The BBC website has a page today reporting that
Spectator columnist Rod Liddle has become the first blogger to be censured by the Press Complaints Commission.
Liddle was censured for a very good reason. He wrote, in December 2009, that
the overwhelming majority of street crime, knife crime, gun crime, robbery and crimes of sexual violence in London is carried out by young men from the African-Caribbean community.
But apparently that was not true. So the director of the Press Complaints Commission, the body which oversees UK newspapers, was right to say that
the PCC expects the same standards in newspaper and magazine blogs that it would expect in comment pieces that appear in print editions.
There is plenty of room for robust opinions, views and commentary, but statements of fact must still be substantiated if and when they are disputed.
And if substantiation isn’t possible, there should be proper correction by the newspaper or magazine in question.

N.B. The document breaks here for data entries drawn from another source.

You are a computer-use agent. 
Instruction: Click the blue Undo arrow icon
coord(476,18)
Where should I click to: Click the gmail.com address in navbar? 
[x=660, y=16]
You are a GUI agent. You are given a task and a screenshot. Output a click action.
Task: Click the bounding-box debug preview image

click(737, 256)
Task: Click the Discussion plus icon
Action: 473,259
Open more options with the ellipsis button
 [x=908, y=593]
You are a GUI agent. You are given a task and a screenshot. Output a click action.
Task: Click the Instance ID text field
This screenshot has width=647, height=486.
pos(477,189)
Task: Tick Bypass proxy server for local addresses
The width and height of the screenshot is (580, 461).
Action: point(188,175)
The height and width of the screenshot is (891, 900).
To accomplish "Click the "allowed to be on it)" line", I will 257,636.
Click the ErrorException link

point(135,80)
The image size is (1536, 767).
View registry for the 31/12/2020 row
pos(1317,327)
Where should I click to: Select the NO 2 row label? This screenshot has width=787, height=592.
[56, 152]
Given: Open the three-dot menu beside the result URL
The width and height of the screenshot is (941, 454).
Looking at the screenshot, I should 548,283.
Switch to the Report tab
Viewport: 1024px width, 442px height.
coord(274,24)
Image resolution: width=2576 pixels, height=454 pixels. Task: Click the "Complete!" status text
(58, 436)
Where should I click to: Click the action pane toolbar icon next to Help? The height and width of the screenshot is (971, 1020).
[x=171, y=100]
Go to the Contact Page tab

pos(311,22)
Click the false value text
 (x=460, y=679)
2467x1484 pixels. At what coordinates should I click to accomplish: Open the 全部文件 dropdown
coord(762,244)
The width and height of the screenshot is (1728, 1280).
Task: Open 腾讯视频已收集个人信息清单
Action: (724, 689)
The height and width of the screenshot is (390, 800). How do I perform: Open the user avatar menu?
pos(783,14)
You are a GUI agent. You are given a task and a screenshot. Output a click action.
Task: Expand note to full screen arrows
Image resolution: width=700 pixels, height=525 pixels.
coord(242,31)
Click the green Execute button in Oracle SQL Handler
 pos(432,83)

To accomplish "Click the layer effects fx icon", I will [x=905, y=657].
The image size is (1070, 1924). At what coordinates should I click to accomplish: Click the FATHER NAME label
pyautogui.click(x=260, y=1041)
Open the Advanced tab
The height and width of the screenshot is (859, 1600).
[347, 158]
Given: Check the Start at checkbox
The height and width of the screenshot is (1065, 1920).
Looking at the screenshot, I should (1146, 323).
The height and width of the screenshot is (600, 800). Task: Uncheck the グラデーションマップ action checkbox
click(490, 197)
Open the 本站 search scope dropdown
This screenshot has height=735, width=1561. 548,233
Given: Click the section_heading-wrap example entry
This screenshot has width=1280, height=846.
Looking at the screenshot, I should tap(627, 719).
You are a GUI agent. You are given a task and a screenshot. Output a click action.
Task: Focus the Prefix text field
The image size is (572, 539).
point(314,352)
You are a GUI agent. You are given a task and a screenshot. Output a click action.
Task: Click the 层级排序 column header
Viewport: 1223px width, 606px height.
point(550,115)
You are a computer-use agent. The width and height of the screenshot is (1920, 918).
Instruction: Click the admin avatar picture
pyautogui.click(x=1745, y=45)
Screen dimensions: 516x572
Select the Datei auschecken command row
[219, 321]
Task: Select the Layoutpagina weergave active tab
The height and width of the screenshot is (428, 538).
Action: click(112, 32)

Liddle responded that the PCC had
got it wrong … a blog is different because it has to be a conversation, otherwise there’s no point in having a blog.
So he seems to be claiming that it is OK to tell lies in a blog because it is “different” from a printed newspaper or magazine. But there can be no excuse for lying in this way, for deliberately deceiving readers whether of print or of websites. In this case the issue was compounded in that the effect and probable intent of this lie would have been to stir up negative feelings towards the African-Caribbean community in London.
As bloggers we don’t want censorship. But we do need to exercise restraint in writing only what is true and responsible – and in quickly correcting any errors we might make by mistake. If we fail to do this we are only inviting the authorities to take action against us. The Press Complaints Commission probably has no authority over ordinary bloggers not linked to newspapers or magazines. But we don’t want to encourage the government to extend its competence to cover everything on the Internet. So, as bloggers, let’s write responsibly.